▸ **Exercise instructions**
In the items below, report every line that contains the string "cylinder". Treat case as significant.

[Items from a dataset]
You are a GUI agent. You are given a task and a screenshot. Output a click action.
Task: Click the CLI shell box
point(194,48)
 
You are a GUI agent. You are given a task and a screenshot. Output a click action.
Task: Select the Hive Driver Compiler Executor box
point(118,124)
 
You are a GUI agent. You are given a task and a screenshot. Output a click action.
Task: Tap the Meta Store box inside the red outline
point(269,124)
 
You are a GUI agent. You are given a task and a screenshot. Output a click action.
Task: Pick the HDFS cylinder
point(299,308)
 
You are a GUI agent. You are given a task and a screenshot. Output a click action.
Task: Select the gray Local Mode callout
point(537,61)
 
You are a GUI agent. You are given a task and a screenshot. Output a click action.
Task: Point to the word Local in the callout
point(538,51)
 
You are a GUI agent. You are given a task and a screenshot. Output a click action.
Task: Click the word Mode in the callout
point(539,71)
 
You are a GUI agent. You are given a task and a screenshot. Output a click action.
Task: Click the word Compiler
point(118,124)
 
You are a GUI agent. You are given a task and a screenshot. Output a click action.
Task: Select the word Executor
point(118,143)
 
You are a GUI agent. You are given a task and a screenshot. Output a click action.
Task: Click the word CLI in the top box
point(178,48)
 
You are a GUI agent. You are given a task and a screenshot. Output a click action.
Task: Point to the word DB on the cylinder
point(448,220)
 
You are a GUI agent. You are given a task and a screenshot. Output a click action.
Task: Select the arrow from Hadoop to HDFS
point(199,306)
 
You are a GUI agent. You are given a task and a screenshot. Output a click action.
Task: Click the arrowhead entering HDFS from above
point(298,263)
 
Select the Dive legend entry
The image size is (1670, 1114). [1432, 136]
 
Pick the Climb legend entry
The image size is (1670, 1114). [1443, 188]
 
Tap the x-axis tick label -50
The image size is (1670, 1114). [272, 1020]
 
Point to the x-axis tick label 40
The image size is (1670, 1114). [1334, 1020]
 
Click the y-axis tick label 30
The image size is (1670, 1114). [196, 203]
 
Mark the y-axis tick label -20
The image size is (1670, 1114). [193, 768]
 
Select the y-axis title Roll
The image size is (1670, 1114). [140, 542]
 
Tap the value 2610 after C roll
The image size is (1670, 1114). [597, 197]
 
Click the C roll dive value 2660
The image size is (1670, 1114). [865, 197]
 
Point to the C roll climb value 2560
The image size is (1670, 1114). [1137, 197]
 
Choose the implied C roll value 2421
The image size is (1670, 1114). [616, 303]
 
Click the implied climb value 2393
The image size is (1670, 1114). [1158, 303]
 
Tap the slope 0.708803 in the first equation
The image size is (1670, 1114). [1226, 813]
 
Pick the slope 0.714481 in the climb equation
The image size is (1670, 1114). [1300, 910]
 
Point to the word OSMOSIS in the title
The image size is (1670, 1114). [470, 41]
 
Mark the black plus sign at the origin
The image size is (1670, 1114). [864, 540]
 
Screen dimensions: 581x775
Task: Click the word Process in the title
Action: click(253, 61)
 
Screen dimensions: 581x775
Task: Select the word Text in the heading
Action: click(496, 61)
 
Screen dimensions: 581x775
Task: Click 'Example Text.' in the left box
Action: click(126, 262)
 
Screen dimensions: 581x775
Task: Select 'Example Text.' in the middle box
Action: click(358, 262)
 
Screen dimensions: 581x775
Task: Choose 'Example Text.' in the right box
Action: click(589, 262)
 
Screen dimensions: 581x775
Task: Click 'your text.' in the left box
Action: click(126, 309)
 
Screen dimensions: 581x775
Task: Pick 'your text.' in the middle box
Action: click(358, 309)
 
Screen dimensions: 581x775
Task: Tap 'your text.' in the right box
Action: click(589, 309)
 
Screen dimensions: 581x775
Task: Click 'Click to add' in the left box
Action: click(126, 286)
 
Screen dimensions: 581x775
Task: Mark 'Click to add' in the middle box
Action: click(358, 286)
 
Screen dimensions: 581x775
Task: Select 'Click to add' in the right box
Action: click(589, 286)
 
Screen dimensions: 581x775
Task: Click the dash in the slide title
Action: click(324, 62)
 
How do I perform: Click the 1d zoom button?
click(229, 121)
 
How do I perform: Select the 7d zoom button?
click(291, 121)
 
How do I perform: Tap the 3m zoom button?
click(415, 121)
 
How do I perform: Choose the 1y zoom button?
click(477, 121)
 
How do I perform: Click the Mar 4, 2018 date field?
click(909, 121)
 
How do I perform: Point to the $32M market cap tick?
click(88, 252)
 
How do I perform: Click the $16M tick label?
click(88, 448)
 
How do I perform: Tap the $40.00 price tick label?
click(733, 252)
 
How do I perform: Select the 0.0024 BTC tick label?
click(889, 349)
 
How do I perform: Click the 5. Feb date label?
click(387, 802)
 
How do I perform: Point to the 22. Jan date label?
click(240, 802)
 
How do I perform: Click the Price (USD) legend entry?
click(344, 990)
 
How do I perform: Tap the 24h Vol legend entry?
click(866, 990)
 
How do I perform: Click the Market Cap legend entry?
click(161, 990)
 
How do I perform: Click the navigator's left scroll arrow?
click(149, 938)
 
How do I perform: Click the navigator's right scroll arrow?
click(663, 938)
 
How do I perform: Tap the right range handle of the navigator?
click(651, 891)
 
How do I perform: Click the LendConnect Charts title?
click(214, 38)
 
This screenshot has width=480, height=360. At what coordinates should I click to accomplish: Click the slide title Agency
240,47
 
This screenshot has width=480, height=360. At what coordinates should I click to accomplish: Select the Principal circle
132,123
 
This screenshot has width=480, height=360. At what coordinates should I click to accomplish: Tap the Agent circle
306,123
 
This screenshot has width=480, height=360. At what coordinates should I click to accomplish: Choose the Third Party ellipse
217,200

▸ **Response to this task**
Task: Pick the HDFS cylinder
Task: Point to the word DB on the cylinder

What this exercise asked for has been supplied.